Ich beichte, dass ich panische Angst vor einer Schwangerschaft habe. Nein, ich bin kein unerfahrener Teenager, der Angst vor dem Versagen sämtlicher Verhütungsmethoden hat. Ich bin eine erwachsene Frau, Anfang 30, die mit beiden Beinen im Leben steht. Beruflich erfolgreich, glücklich verheiratet. Ich habe wirklich die totale Panik, wenn ich daran denke, schwanger zu werden, ein Kind zu bekommen, eine Geburt erleiden zu müssen. Ja, ich schreibe bewusst erleiden. Bereits als Teenager zeichnete sich ab, dass ich nie Kinder haben will. Ich sah mich nie als Mutter. Weibliche Verwandet prophezeiten mir, das werde sich schon noch ändern. Tat es nicht wirklich. Nur als sich das Ende meiner 20er näherte und die bereits mehrjährige und als sehr stabil zu bezeichnende Beziehung auf eine Hochzeit zusteuerte, lebte ich für eine Weile in einer rosa Zuckerwatte-Welt. In diesem strahlend pinkfarbenen Luftschloss fand ich den Gedanken an eine Familiengründung eigentlich ganz schön.
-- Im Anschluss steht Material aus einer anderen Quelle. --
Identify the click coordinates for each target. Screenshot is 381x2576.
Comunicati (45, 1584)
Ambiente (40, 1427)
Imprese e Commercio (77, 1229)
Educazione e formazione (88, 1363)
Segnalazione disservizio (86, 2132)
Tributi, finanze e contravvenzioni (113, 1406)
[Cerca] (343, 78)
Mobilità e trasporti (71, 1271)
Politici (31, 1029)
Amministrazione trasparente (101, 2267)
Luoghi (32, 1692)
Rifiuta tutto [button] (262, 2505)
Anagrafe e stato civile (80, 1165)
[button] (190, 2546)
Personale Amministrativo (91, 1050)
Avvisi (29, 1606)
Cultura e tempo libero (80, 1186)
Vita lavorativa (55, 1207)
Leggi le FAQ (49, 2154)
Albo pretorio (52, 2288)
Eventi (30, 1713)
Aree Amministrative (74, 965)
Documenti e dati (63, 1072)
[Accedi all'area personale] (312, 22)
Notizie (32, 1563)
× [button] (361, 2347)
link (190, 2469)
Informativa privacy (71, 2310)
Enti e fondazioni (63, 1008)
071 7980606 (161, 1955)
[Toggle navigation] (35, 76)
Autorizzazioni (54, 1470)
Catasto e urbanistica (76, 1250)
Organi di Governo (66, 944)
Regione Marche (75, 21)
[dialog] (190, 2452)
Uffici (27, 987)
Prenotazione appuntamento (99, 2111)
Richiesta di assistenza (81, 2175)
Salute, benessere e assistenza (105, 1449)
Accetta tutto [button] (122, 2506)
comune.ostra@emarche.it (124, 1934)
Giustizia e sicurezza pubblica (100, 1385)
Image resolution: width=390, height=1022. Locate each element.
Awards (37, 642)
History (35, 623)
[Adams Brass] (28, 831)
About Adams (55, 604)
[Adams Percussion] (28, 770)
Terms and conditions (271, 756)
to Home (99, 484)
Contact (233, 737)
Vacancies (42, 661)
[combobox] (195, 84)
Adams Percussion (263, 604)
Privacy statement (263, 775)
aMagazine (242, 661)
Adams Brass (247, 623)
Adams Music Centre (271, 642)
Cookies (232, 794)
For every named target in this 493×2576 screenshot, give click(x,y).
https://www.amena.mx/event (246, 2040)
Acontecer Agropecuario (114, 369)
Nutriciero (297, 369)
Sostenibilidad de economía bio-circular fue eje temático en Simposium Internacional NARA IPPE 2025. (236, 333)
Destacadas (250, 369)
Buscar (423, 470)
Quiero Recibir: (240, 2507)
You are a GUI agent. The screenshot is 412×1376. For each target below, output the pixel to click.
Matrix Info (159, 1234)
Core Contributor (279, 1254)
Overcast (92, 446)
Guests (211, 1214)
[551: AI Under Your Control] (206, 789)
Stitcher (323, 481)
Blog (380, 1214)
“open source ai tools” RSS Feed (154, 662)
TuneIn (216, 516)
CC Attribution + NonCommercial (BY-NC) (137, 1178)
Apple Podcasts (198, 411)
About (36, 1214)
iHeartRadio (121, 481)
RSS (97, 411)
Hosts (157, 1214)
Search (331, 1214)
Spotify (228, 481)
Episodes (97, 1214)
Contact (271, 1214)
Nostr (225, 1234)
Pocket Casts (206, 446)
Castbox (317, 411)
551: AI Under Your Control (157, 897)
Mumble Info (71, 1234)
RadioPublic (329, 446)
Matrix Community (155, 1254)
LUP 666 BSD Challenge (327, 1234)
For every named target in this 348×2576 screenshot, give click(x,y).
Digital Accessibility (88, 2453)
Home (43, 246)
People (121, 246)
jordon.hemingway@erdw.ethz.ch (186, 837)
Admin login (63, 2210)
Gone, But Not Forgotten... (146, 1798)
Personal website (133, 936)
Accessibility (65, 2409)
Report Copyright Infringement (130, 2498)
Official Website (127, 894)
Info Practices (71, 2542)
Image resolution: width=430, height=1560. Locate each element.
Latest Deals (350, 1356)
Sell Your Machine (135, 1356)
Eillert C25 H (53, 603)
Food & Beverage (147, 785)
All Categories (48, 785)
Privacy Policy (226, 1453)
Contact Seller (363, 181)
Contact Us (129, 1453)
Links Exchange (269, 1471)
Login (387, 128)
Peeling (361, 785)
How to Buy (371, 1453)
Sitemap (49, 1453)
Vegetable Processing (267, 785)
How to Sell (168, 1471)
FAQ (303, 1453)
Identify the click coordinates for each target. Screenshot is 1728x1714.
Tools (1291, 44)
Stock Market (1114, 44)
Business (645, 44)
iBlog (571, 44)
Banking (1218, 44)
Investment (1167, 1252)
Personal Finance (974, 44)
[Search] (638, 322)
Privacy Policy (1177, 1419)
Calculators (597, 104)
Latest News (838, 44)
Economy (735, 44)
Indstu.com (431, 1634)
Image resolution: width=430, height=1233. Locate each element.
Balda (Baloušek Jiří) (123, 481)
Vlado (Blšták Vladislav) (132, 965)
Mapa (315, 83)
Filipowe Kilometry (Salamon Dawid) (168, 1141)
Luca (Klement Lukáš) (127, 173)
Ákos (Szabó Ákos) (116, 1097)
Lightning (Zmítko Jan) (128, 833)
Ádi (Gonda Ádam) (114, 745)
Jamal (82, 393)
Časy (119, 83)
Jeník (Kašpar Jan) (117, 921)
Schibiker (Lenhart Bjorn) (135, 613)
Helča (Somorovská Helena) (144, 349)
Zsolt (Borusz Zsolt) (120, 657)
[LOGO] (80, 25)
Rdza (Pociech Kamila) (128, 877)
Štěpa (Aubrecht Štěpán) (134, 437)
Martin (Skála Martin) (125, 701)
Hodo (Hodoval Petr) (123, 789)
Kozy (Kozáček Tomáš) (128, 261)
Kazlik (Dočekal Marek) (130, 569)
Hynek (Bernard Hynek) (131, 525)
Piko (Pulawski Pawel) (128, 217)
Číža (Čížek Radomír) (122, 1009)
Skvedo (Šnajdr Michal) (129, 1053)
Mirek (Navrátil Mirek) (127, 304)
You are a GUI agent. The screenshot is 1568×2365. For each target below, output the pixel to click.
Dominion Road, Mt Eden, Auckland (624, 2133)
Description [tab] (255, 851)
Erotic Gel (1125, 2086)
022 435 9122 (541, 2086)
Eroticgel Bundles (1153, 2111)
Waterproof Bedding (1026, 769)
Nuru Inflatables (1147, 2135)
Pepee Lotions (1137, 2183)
Nun, drei Hochzeitstage, eine Beförderung und ein Nachdiplomstudium später, ist die rosa Zauberwelt natürlich verschwunden. Wir sind nach wie vor glücklich und genießen unser alltägliches Eheleben. Aber mein Kinderwunsch ist weg. Er ist einer enormen, beinahe schon krankhaften Panik gewichen. Da ich ein Kopfmensch bin, riet mir mein Gynäkologe, mich umfassend mit Fachliteratur über alle Themen rund um Schwangerschaft, Geburt und Kindererziehung zu informieren. Das sollte mir die Angst nehmen, da ich ja dann Bescheid wissen und jederzeit die Kontrolle über die Geschehnisse haben sollte. Leider war das Gegenteil der Fall. Je mehr ich mich auf ganz sachlicher Ebene mit Schwangerschaft und Geburt auseinandersetzte, mit all den Geschehnissen, Risiken und möglichen und definitiv eintretenden Spätfolgen, desto mehr war für mich klar, dass das Ganze meiner Meinung nach an Selbstverstümmelung grenzt. Alleine die Vorstellung, während Stunden halbnackt und völlig ausgeliefert in einem Behandlungsraum zu liegen, begleitet von erniedrigenden Ereignissen wie Stuhlabgang vor Publikum und unkontrollierbarem Gekeuche. Ganz zu schweigen von der Möglichkeit bzw. Wahrscheinlichkeit von reißenden Körperteilen und damit verbundenen medizinischen Risiken. Einfach der blanke Horror. Wieso soll ich mir das antun?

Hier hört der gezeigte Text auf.